How to Boating Around Fort Lauderdale, Florida

Fort Lauderdale is a seemingly afloat city: some 165 miles of canals crisscross the neighborhoods, making the South Florida city compare to Venice. Mansions line residential canals (and are often overshadowed by yachts moored in front), while pleasure boats descend the New River that runs through downtown. Locals and visitors alike embrace the nautical life, flocking to Before Times at the world’s largest boat show or the Port Everglades cruise port on the Atlantic coast, which was one of the busiest in the world and has seen more than 3.5 million passengers pass in 2019.

If you have any doubts that one of the best ways to maximize your time here is to get on a boat, just ask a local.

“Boats are part of the way of life here on earth. If you come here and don’t get out on the water, you’re missing out, ”says Bryan Nelson, captain of 4Ocean (a B-certified company that strives to remove plastic from the world’s oceans, rivers and coasts).

Nelson, who grew up in Fort Lauderdale, says, “There’s no canal that I haven’t crossed” – and a boat is also your key to exploring the city.

We spoke to Nelson and another native son of Fort Lauderdale, Captain Todd Fopiano of the charter company. YachtsUp, for their top tips on where to make the most of a Fort Lauderdale boat day.

Where to rent a boat in Fort Lauderdale

Boat rental companies like GetMyBoat offer a range of trips: private yachts for hire; autonomous catamarans; pontoons and Jet Skis. (Rates start at $ 50 / hour for a small powerboat and climb from there to private luxury charters.)

Fopiano, who rents onboard three of his boats through YachtsUp and GetMyBoat, says: “Most people want something bigger that you can move around comfortably without bumping into yourself. This is especially true now in our days of social distancing.

Once you’ve chosen the best boat for your party, and if you need to hire a captain, you can pick it up at the marina where it’s moored. Some boat owners can even tow smaller boats to the public dock from which you want to jump.

The best cruising spots

Just floating along Fort Lauderdale’s many canals makes for an exciting day on the water, and you don’t need to be an expert navigator to get around. “Fort Lauderdale is easy to navigate as they are mostly deep canals with very little shoal,” says Fopiano, who says the canal-lined and gated neighborhoods of Las Olas Isles and Harbor Beach, both accessible via the Intracoastal Waterway, are particularly scenic. “Every day, the ocean being too rough to venture out, the canals provide a safe haven for inland navigation.”

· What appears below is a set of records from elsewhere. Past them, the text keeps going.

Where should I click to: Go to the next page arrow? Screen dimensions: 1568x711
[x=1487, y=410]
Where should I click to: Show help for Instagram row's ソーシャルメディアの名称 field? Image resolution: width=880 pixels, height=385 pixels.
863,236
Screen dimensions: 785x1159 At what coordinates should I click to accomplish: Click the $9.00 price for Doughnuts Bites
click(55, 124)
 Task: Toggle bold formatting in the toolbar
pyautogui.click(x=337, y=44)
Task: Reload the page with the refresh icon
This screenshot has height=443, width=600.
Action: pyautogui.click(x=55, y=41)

Nelson recommends heading to Whiskey Creek, a sheltered area within Dr. Von D. Mizell-Eula Johnson State Park, as a fun place to disembark by boat and spend a few hours relaxing. The park also has a concessionaire, Whiskey Creek Hideout, where you can rent paddleboards and beach chairs or grab a waterfront table for lunch. Try a South Florida classic like a mahi-mahi sandwich or conch fritters.

Another scenic (and free) Fort Lauderdale anchorage awaits you at Lake Sylvia, a sheltered canal that opens to a wide, lake-like waterway in the Harbor Beach neighborhood, says Fopiano. It is a good place to drop anchor for a floating lunch without waves on board, with a view of the sweetness of life all around.

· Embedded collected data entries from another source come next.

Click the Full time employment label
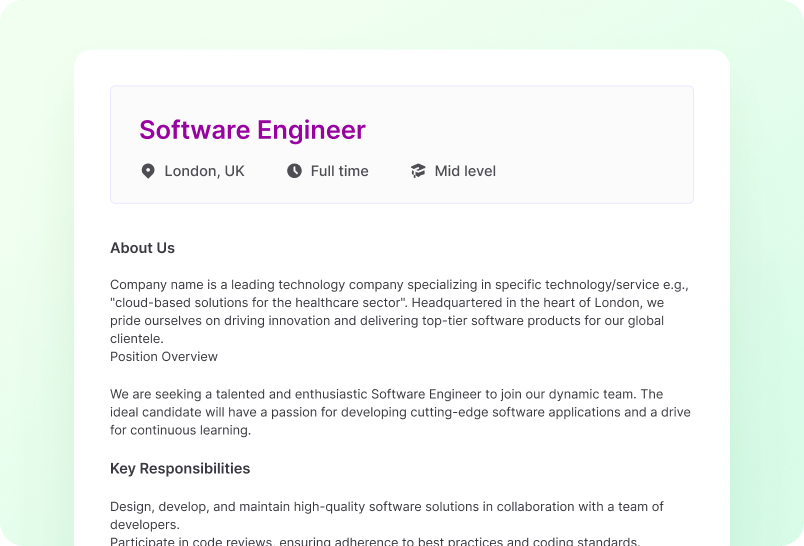 pyautogui.click(x=339, y=171)
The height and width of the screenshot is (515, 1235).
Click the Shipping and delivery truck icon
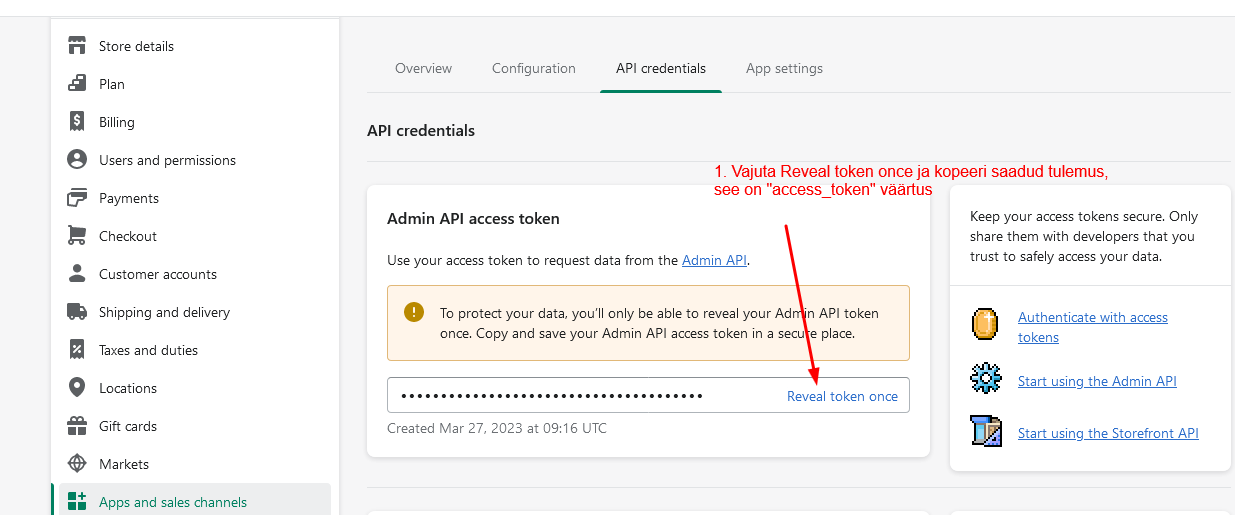pos(77,312)
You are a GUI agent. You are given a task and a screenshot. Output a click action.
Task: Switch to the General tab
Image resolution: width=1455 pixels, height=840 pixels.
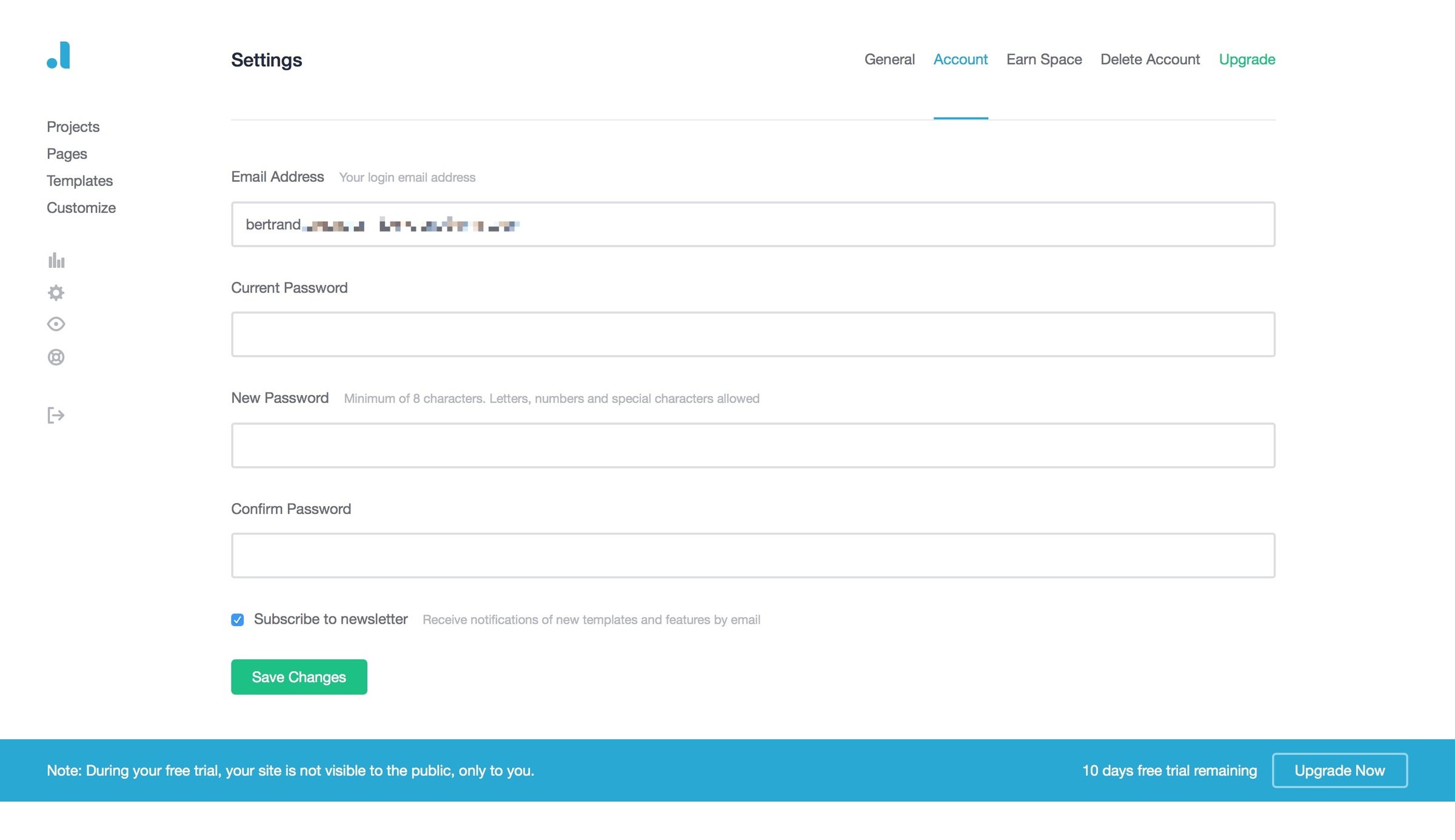[x=889, y=59]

Dock and dine at these local restaurants

You rarely run out of a waterfront restaurant in Fort Lauderdale. The New River, which runs through downtown Fort Lauderdale and is accessible via the Intracoastal Waterway, offers great options for docking the boat and having a meal, says Fopiano.

Rendezvous Bar and Grill is one of our favorites, ”he says. “A lot of people don’t even know he’s there [within the Marina Bay luxury yachting center]; it’s a bit of a little secret. Order the fresh seafood they serve, he advises, which can be mahi tacos or a grouper sandwich, depending on what bites.

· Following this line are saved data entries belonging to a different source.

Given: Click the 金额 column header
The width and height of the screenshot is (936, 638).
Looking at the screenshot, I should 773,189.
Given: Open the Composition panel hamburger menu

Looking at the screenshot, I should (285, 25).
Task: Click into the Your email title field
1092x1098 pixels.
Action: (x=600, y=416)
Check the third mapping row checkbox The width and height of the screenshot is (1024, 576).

TO Yot Bar and Kitchen, Fopiano says grab a table right on the New River for a view of the mega-yachts cruising past or being repaired right next door at the Lauderdale Marine Center. The restaurant’s lobster roll is on par with anything you’ll find in Maine, and you can also opt for Florida seafood like shrimp tacos and blackened mahi.

Nelson swears by the crab claw lollipops and shelled oysters right in front of you at Coconut, a long-standing waterfront haunt on the Intracoastal Waterway with boat dockage and good vibes all around.

And the two captains say don’t miss 15th Street Fisheries on the Intracoastal Waterway in Lauderdale Marina, where you can enjoy more seafood-centric dishes like Bahamian conch chowder, fresh mahi tacos, and king crab legs.

Before getting back on your boat, stop to feed the giant tarpon with shrimp that you can buy from a store on the quayside. The silvery-scaled fish can grow up to eight feet long and swirl avidly in the waters below.